Task objective
Under this line is some data; print exactly the lines from the one containing "You are a GUI" through its last line, without pictures.

Collected data entries
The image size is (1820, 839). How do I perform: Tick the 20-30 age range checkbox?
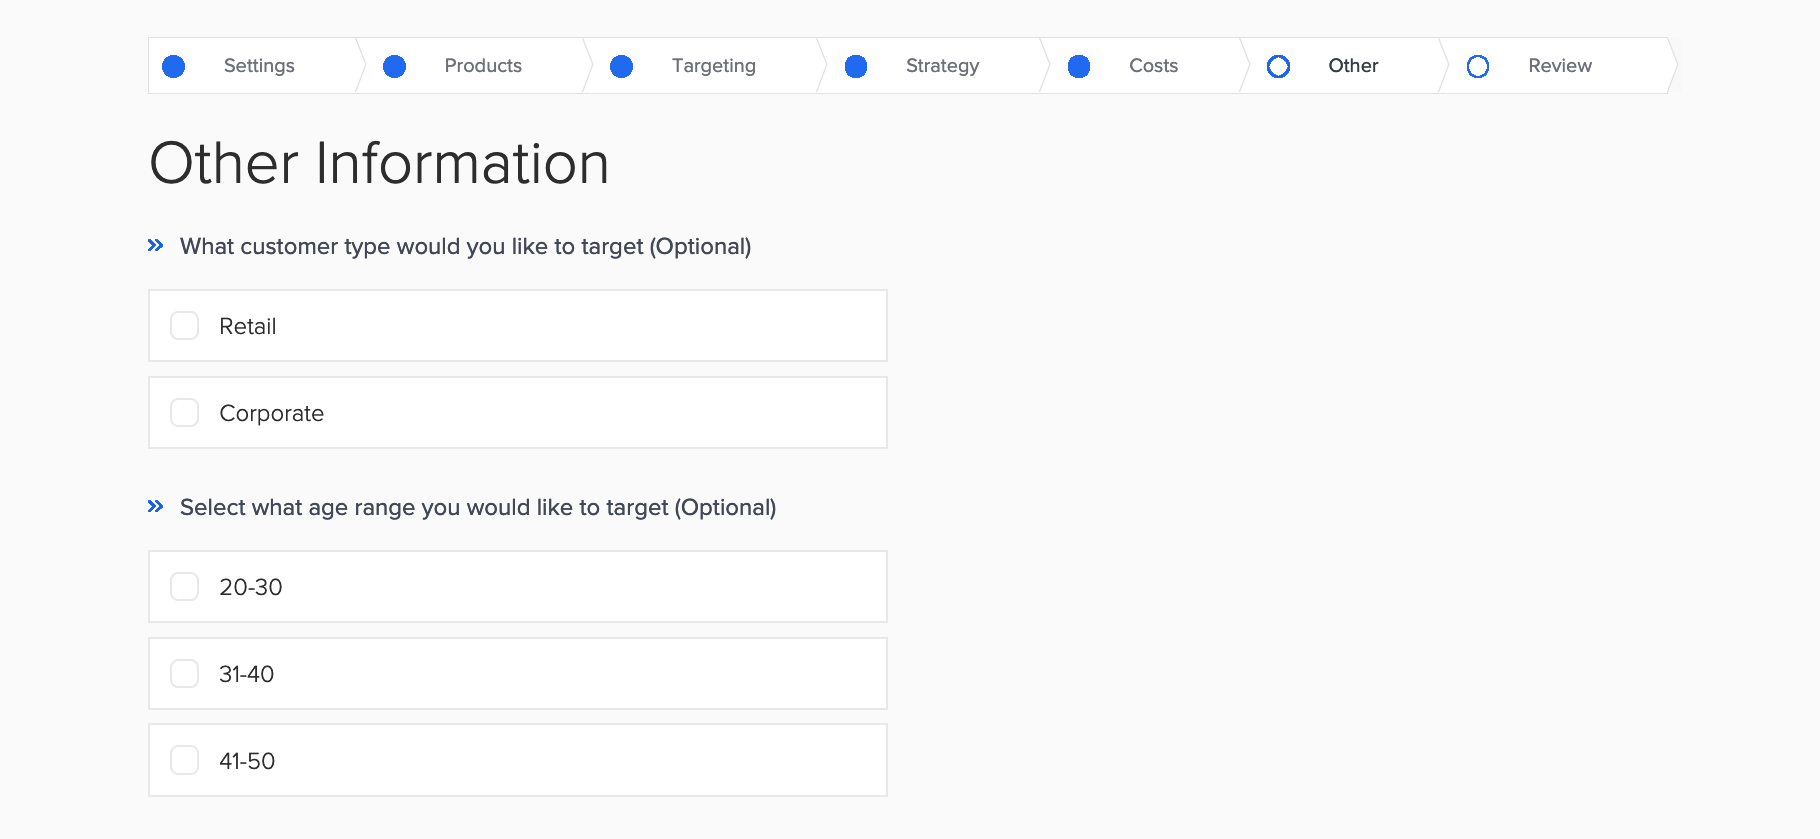click(185, 587)
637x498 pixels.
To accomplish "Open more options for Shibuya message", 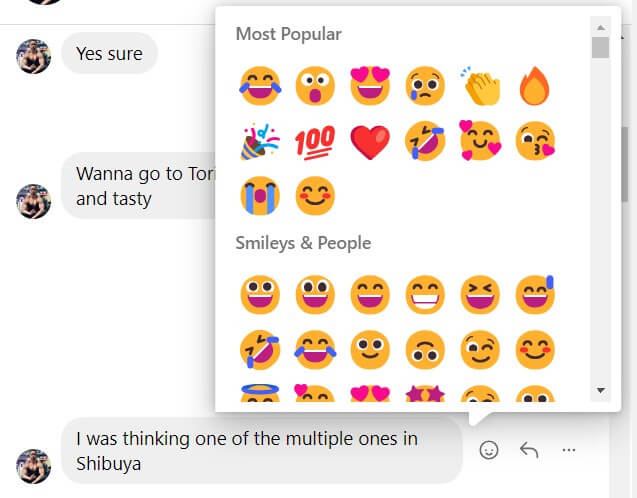I will click(x=569, y=450).
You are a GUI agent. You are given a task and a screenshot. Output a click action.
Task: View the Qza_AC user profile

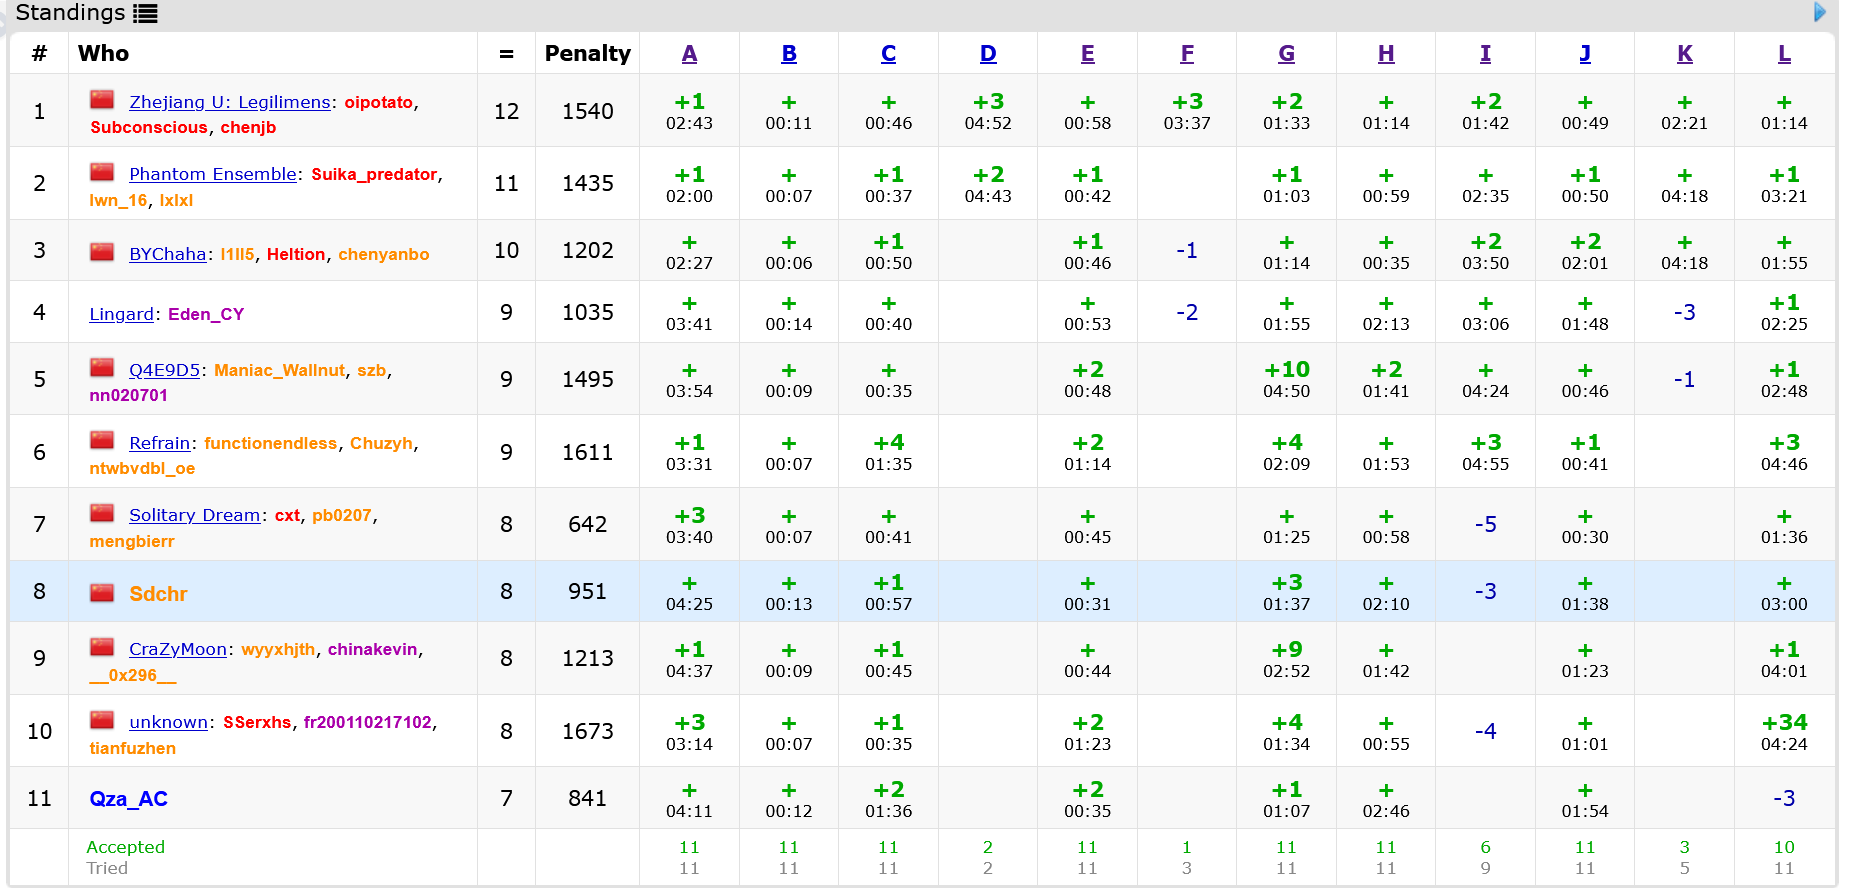coord(128,799)
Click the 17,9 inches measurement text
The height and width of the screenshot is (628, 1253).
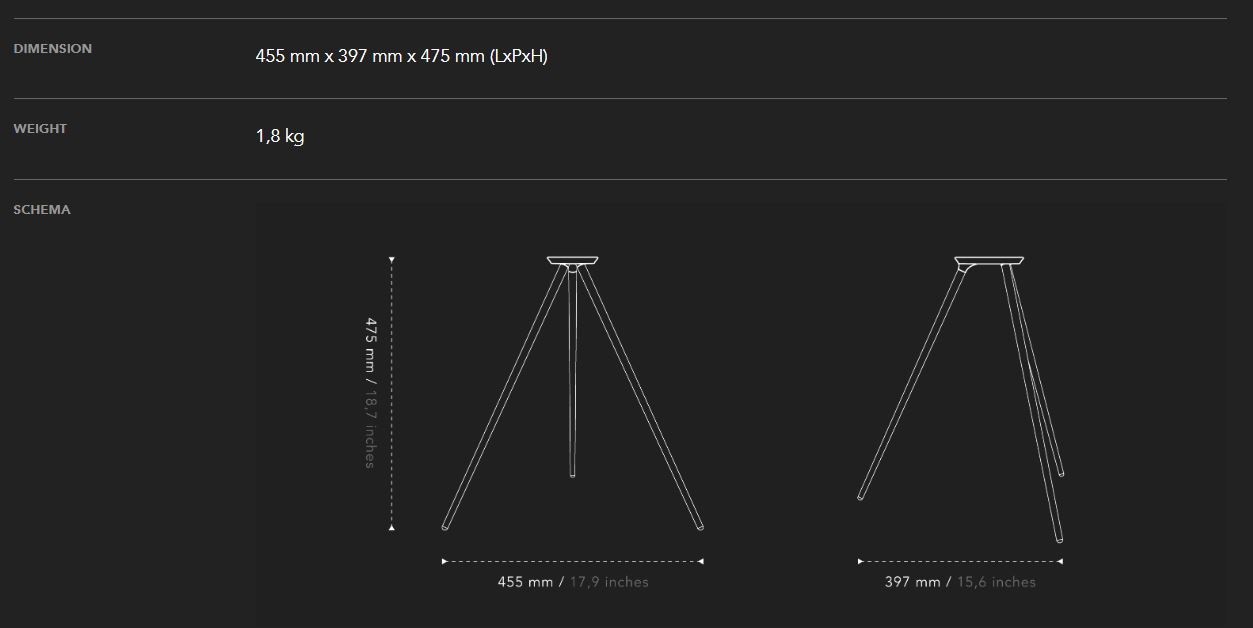pyautogui.click(x=609, y=582)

Response for this exercise
You are a GUI agent. You are given a task and a screenshot. Output a click action.
Task: View the Qza_AC user profile

coord(128,799)
Click the 17,9 inches measurement text
The height and width of the screenshot is (628, 1253).
pyautogui.click(x=609, y=582)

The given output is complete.